_Task description_: The line containing "Task: Click the green check in the 1、设备费 row" and every line after it, through the end of the records below, are to be reproduced exactly, with the pictures left out.

*** Opening of Data in this exercise ***

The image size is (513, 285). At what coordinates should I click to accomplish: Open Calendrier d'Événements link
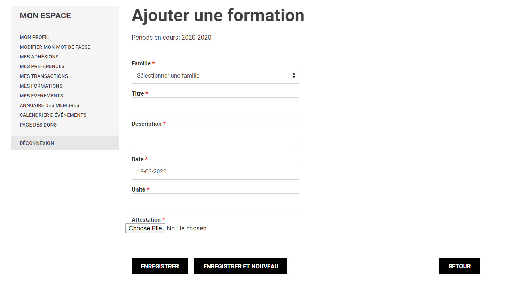coord(53,115)
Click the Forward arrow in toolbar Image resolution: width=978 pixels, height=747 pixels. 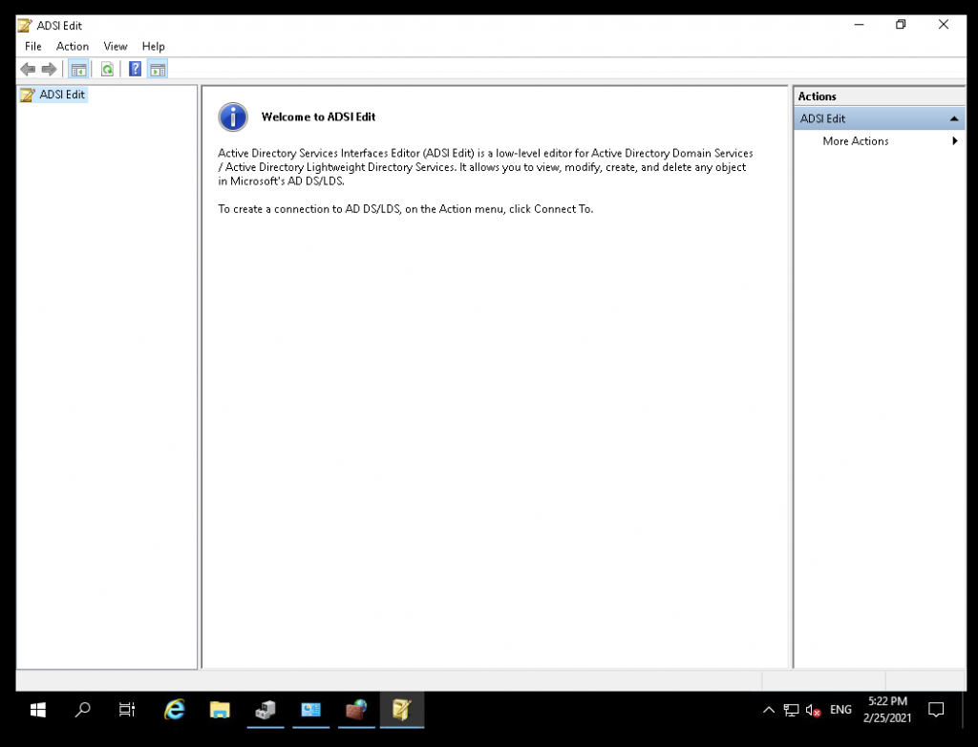tap(49, 69)

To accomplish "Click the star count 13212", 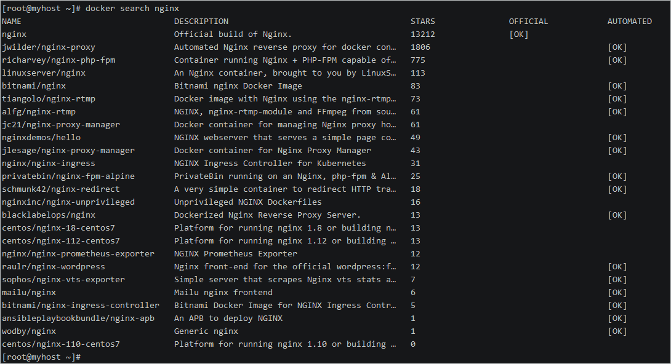I will coord(422,34).
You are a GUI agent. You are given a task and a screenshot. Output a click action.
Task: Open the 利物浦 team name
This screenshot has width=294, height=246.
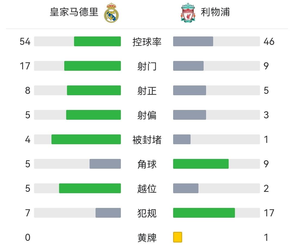pos(215,12)
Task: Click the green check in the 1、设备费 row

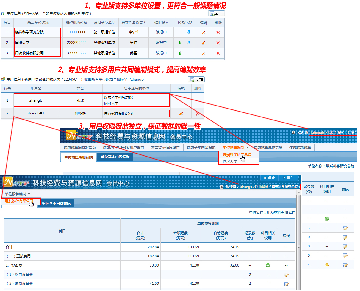Action: pyautogui.click(x=268, y=265)
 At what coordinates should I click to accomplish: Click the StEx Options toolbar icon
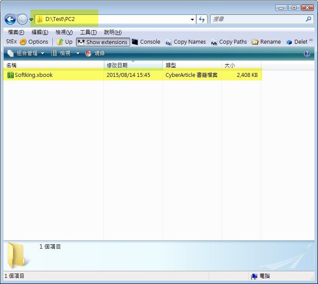point(34,42)
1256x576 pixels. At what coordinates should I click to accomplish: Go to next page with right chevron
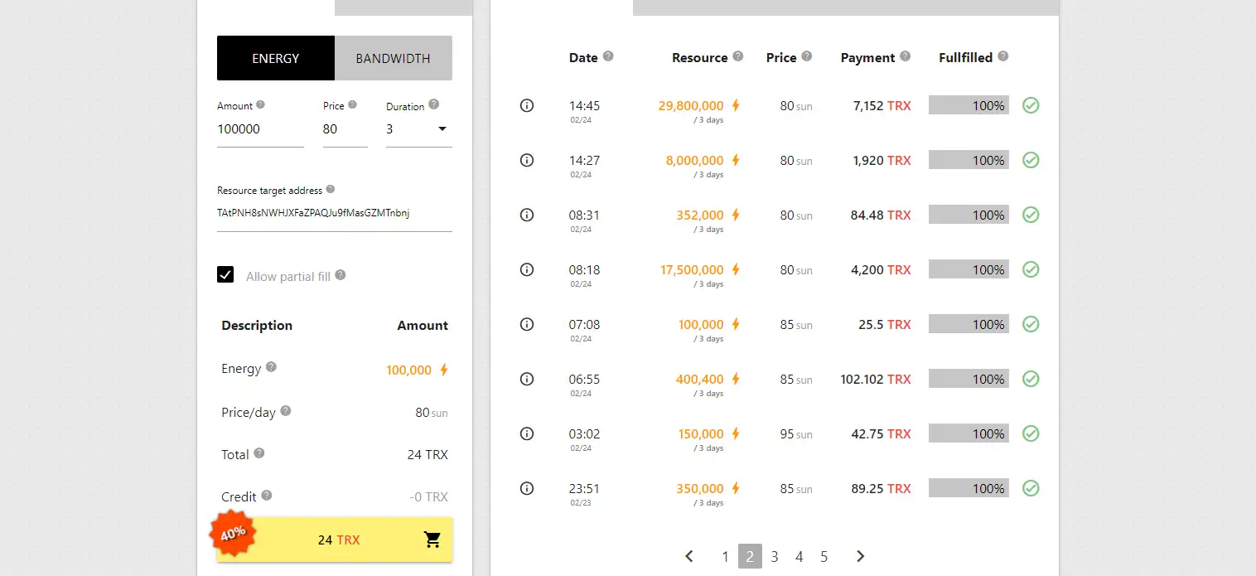click(x=860, y=556)
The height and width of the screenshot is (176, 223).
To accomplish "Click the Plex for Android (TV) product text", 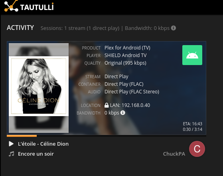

*** Close of Data in this exercise ***

_Output of the task_:
Task: Click the green check in the 1、设备费 row

Action: pyautogui.click(x=268, y=265)
 At what coordinates should I click to accomplish: Click the StEx Options toolbar icon
point(34,42)
1256x576 pixels. At what coordinates should I click to accomplish: Go to next page with right chevron
click(x=860, y=556)
The height and width of the screenshot is (176, 223).
To accomplish "Click the Plex for Android (TV) product text", 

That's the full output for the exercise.